:: REQUIRED ACTION ::
Leave no line out; reproduce the listing exactly.

** DATA SUPPLIED follows **

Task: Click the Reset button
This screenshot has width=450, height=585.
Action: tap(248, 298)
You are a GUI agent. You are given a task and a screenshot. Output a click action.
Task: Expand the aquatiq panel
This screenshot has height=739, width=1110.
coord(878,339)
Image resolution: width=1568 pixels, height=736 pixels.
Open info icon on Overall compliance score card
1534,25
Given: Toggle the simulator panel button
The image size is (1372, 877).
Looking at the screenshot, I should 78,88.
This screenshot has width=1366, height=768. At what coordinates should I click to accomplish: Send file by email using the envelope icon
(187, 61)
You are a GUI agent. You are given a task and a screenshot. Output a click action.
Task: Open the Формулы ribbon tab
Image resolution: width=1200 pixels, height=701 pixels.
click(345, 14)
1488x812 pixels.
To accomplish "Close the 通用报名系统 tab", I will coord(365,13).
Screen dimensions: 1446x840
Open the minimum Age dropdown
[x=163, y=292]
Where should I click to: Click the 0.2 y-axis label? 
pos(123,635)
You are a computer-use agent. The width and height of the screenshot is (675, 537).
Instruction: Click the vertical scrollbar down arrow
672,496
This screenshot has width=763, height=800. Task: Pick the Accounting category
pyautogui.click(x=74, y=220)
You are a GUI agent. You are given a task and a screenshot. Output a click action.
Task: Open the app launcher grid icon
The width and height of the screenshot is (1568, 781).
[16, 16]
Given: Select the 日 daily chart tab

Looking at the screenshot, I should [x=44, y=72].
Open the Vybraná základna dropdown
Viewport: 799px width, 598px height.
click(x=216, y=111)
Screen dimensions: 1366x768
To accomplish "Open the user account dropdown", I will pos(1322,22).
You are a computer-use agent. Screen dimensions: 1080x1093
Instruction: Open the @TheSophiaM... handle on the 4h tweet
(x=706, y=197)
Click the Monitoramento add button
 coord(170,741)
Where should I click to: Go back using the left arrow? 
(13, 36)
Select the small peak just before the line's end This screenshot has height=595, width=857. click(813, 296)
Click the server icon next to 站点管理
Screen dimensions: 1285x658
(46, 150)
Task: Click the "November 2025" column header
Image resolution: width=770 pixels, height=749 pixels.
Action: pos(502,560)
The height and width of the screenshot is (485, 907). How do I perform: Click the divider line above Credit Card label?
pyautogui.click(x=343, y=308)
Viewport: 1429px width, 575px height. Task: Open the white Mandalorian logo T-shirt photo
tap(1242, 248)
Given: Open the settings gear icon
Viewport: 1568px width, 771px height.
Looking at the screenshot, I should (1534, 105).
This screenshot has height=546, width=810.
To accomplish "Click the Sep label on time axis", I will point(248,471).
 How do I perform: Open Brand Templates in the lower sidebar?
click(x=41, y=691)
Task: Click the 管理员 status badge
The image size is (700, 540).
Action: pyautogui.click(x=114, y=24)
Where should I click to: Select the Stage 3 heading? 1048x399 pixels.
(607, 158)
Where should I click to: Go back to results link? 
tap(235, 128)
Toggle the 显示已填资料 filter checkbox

** End of DATA SUPPLIED **

:: SOLUTION BELOW ::
Task: Click the Reset button
This screenshot has width=450, height=585.
Action: tap(248, 298)
You are a GUI agent. You are given a task and a screenshot. Output a click action.
Task: Expand the aquatiq panel
This screenshot has height=739, width=1110.
coord(878,339)
Image resolution: width=1568 pixels, height=736 pixels.
Open info icon on Overall compliance score card
1534,25
Given: Toggle the simulator panel button
The image size is (1372, 877).
Looking at the screenshot, I should 78,88.
This screenshot has width=1366, height=768. At what coordinates should I click to accomplish: Send file by email using the envelope icon
(187, 61)
You are a GUI agent. You are given a task and a screenshot. Output a click action.
Task: Open the Формулы ribbon tab
Image resolution: width=1200 pixels, height=701 pixels.
click(345, 14)
1488x812 pixels.
To accomplish "Close the 通用报名系统 tab", I will coord(365,13).
Screen dimensions: 1446x840
Open the minimum Age dropdown
[x=163, y=292]
Where should I click to: Click the 0.2 y-axis label? 
pos(123,635)
You are a computer-use agent. The width and height of the screenshot is (675, 537).
Instruction: Click the vertical scrollbar down arrow
672,496
This screenshot has width=763, height=800. Task: Pick the Accounting category
pyautogui.click(x=74, y=220)
You are a GUI agent. You are given a task and a screenshot. Output a click action.
Task: Open the app launcher grid icon
The width and height of the screenshot is (1568, 781).
[16, 16]
Given: Select the 日 daily chart tab

Looking at the screenshot, I should [x=44, y=72].
Open the Vybraná základna dropdown
Viewport: 799px width, 598px height.
click(x=216, y=111)
Screen dimensions: 1366x768
To accomplish "Open the user account dropdown", I will pos(1322,22).
You are a computer-use agent. Screen dimensions: 1080x1093
Instruction: Open the @TheSophiaM... handle on the 4h tweet
(x=706, y=197)
Click the Monitoramento add button
 coord(170,741)
Where should I click to: Go back using the left arrow? 
(13, 36)
Select the small peak just before the line's end This screenshot has height=595, width=857. click(813, 296)
Click the server icon next to 站点管理
Screen dimensions: 1285x658
(46, 150)
Task: Click the "November 2025" column header
Image resolution: width=770 pixels, height=749 pixels.
Action: pos(502,560)
The height and width of the screenshot is (485, 907). How do I perform: Click the divider line above Credit Card label?
pyautogui.click(x=343, y=308)
Viewport: 1429px width, 575px height. Task: Open the white Mandalorian logo T-shirt photo
tap(1242, 248)
Given: Open the settings gear icon
Viewport: 1568px width, 771px height.
Looking at the screenshot, I should (1534, 105).
This screenshot has height=546, width=810.
To accomplish "Click the Sep label on time axis", I will point(248,471).
 How do I perform: Open Brand Templates in the lower sidebar?
click(x=41, y=691)
Task: Click the 管理员 status badge
The image size is (700, 540).
Action: pyautogui.click(x=114, y=24)
Where should I click to: Select the Stage 3 heading? 1048x399 pixels.
(607, 158)
Where should I click to: Go back to results link? 
tap(235, 128)
Toggle the 显示已填资料 filter checkbox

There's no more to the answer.